Data records
# # # # # # #

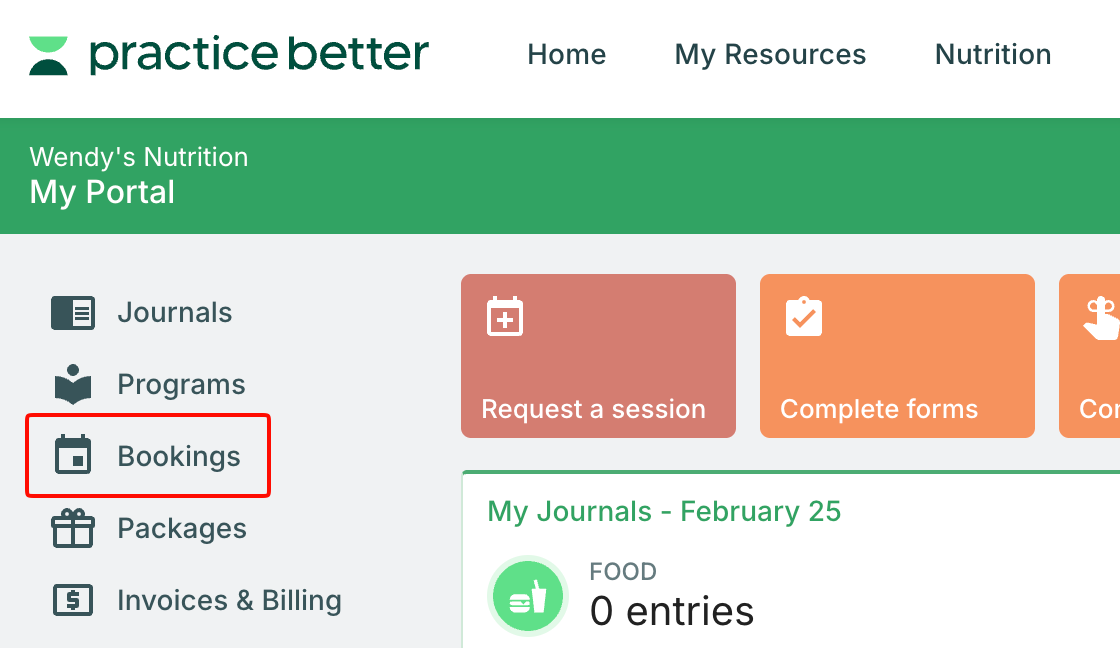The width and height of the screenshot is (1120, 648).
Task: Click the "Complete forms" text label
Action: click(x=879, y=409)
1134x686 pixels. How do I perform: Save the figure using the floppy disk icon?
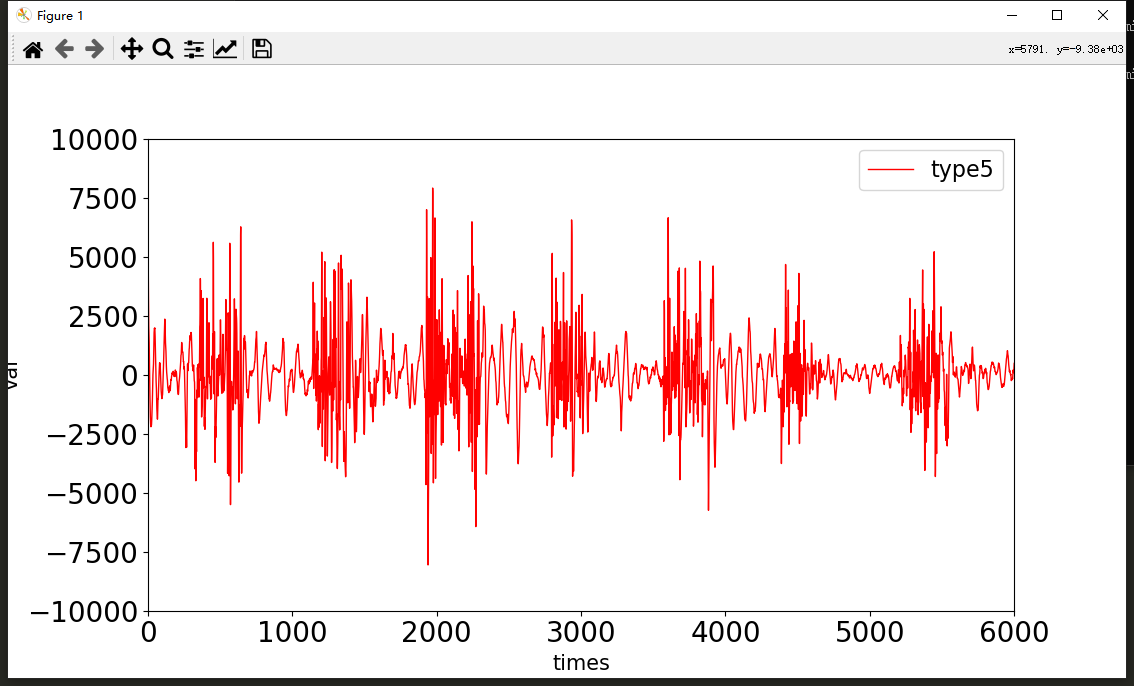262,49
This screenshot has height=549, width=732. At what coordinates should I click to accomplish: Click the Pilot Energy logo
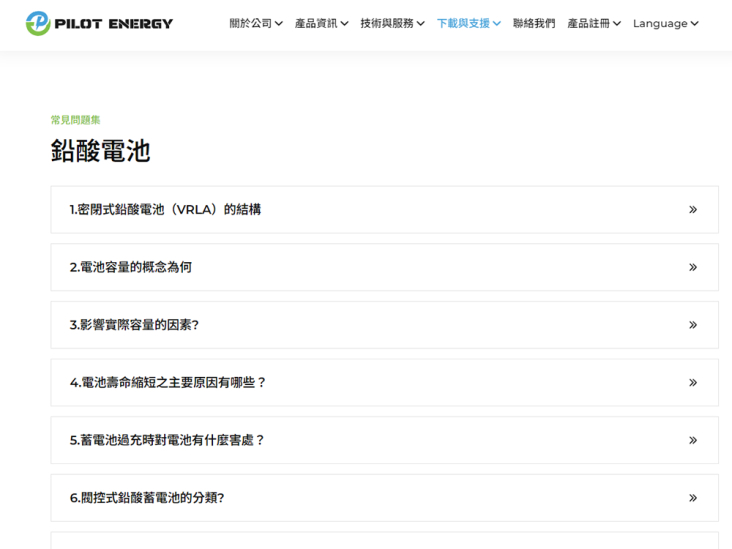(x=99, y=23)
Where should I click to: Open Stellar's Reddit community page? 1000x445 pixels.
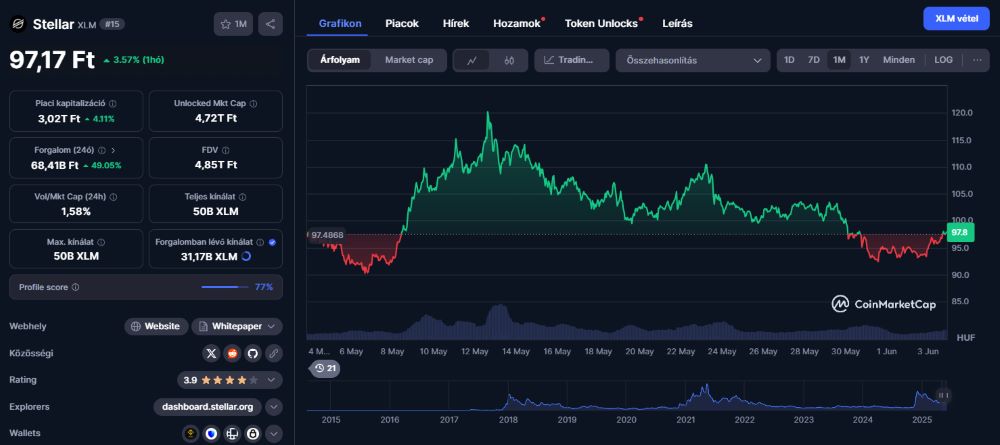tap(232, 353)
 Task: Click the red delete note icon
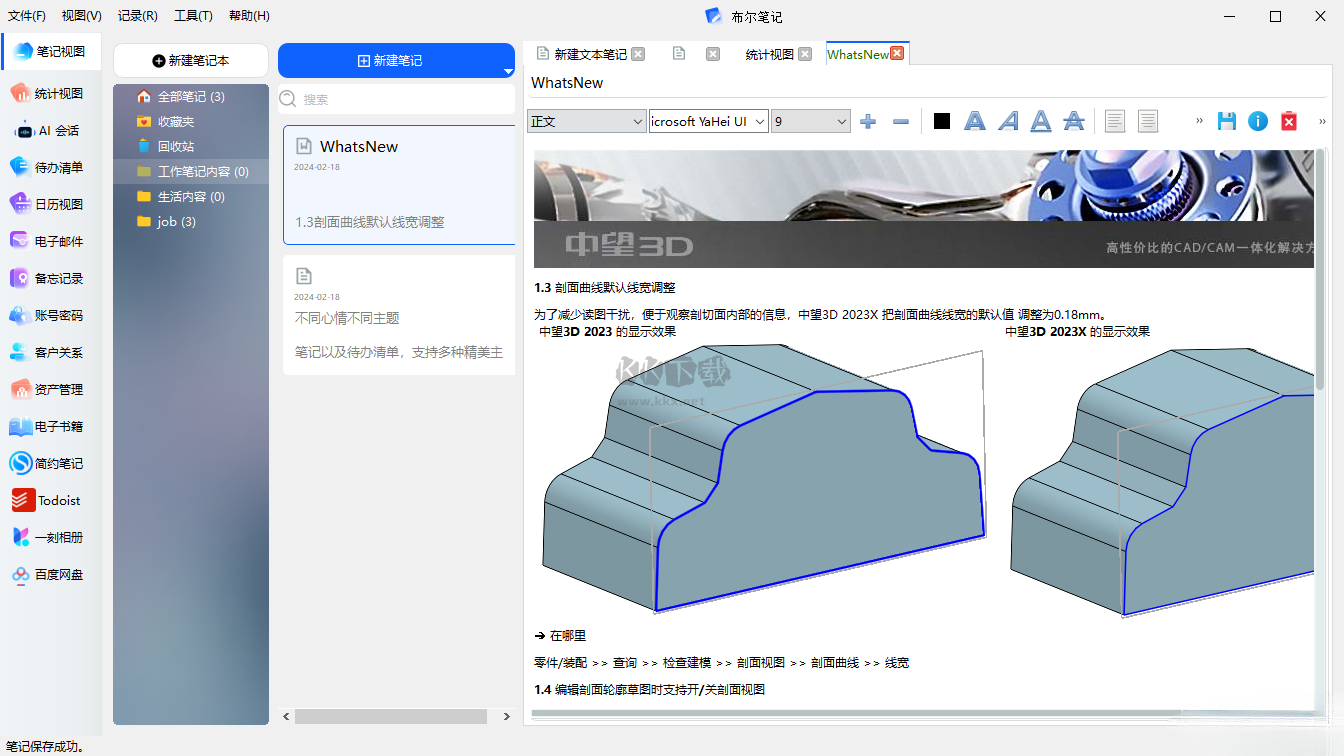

# # # # # # #

◆ What is being asked
Print once more, exactly, the lines from the one with "Where should I" through the last line of the data, both ends included, without any pictures.

◆ Output below
Where should I click to: Open Stellar's Reddit community page? 1000x445 pixels.
tap(232, 353)
 Task: Click the red delete note icon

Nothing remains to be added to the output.